Spotless Detailing said:


> Great job there
> 
> Callum





tonyy said:


> Fantastic work:thumb:





Andrew Goacher said:


> great work, attention to detail second to none :thumb:





s29nta said:


> Great work and nice write up too!:thumb:





Dr 0CD said:


> Want one.





enc said:


> Nice jam jar that ! surprised the owner didnt want all those stone chips sorting.





Gleammachine said:


> Looks great Baz, very rewarding colour to work on to.:thumb:





bmerritt87 said:


> Stunning, gorgeous car :thumb:





gb270 said:


> Super job there





AnilS said:


> Fantastic work and write up :thumb:





Luis said:


> Top, good work...





Soul Hudson said:


> That will do nicely Baz. Great work as usual and a nice write up.
> 
> Stunning colour especially with the flake pop you dragged out of the paint work.
> 
> Have to hand it too people who take decent photos whilst cleaning I am constanly forgetting due to my cleaning coma/auto sleep.





Charge Chris said:


> Great finish!


Gent's apologies for late reply very busy the past few weeks.
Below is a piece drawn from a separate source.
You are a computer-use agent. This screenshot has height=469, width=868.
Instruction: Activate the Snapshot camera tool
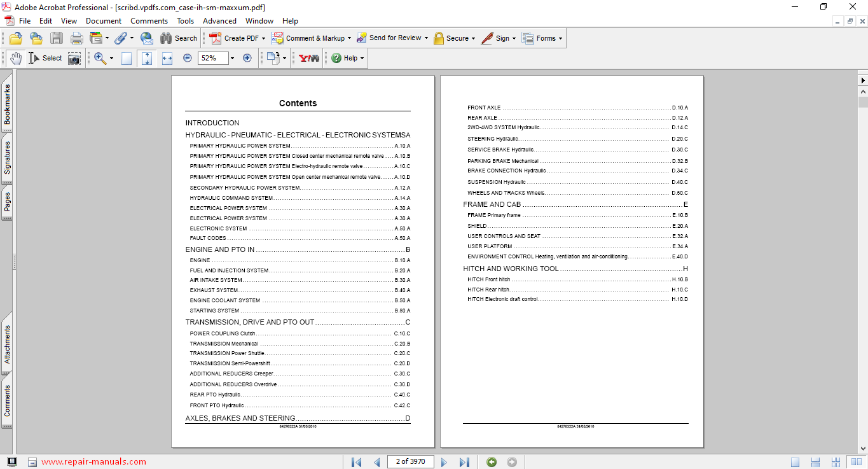click(74, 59)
Thanks for the kind words & comments on the work, I really enjoyed this job & glad you guys did too :thumb:

Cheers Baz


----------



## Ojai (Feb 24, 2008)

Incredible work as usual Barry! may i ask what metal halide lamp you are using?


----------



## Auto Detox (Dec 22, 2007)

Ojai said:


> Incredible work as usual Barry! may i ask what metal halide lamp you are using?


Thank you ! :thumb:

The metal halide I used are 150W metal cased weather proof building lights

I had a quick google for you but they dont make it easy to search in a different country :lol:

Cheers Barry


----------